Worries about a possible recession collided with hopes that the strongest part of the U.S. economy — shoppers spending at stores and online — can keep going.
The major U.S. stock indexes spent much of the day reacting to big moves in U.S. government bond yields, which fell sharply in the early going, fluctuated for much of the day, and then recovered some of their decline by mid-afternoon.
U.S. government bonds have been among the loudest and earliest to cry out warnings about the economy. Stocks fell sharply on Wednesday after a fairly reliable warning signal of recession emerged from the bond market. Even after the slide in yields eased Thursday, the U.S. bond market continued to show concern as yields ended broadly lower.
Stocks in Asia and Europe paved the way for the volatile day on Wall Street early Thursday after China said it would take “necessary countermeasures” if President Donald Trump follows through on a threat to impose tariffs on more than $100 billion of Chinese goods on Sept. 1.
The S&P 500 rose 7 points, or 0.2%, to 2,847.60. The benchmark index swung between a 0.6% gain and 0.5% loss. A day earlier, it plunged 2.9%.
The Dow Jones Industrial Average, coming off its worst day of the year, gained 99.97 points, or 0.4%, to 25,579.39.
Other indexes didn’t catch the bounce. The Nasdaq composite dropped 7.32 points, or 0.1%, to 7,766.62, while the Russell 2000 index of smaller companies lost 5.87 points, or 0.4%, to 1,461.65.
Markets around the world have jerked up and down for weeks. Prices for everything from stocks to gold to oil have been heaving as investors flail from one moment of uncertainty around Mr. Trump’s trade war to another around what central banks will do with interest rates.
A government report also showed that retail sales across the country last month rose more than economists expected. Other economies are slowing as the trade war is doing damage to manufacturers around the world.
Those concerns helped pull the yield on the 10-year Treasury down as low as 1.48% Thursday from 1.58% late Wednesday, another big move.
The yield rose as high as 1.54% by late afternoon, which appeared to put some investors in a buying mood.
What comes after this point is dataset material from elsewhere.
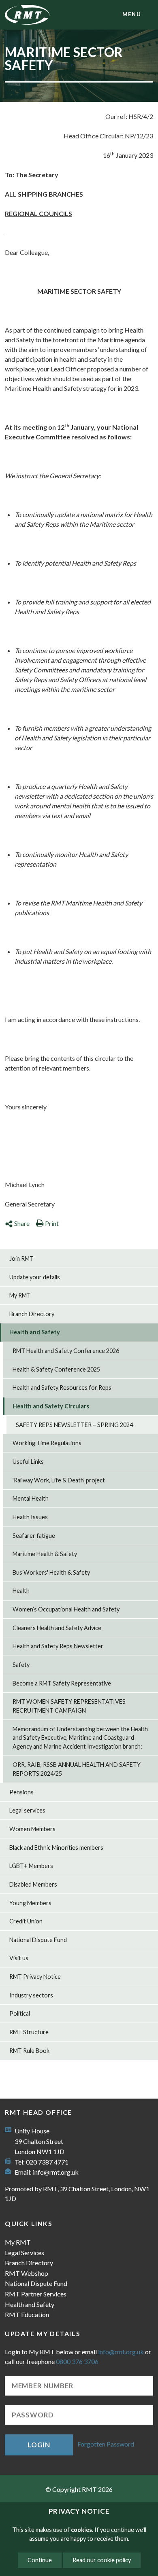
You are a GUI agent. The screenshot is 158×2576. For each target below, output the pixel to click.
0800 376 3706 (77, 2361)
That yield has been steadily dropping since late last year, when it was above 3%. In late trading Thursday the 10-year yield stood at 1.52%.
The 10-year yield has sunk so much that it dropped below the yield of the two-year Treasury Wednesday, a rare occurrence and one that has historically suggested a recession may be a year or two away.
Commodity prices were lower. Benchmark U.S. crude fell 76 cents to settle at $54.47 per barrel. Brent crude, the international standard, lost $1.25 to close at $58.23.
Wholesale gasoline fell 4 cents to $1.64 per gallon. Heating oil declined 3 cents to $1.81 per gallon. Natural gas fell 9 cents to $2.23 per 1,000 cubic feet.
Gold, which has rallied when worries about the economy have grown, added $3.70 to $1,519.60 per ounce. Silver fell 6 cents to $17.19 per ounce and copper was unchanged at $2.59 per pound.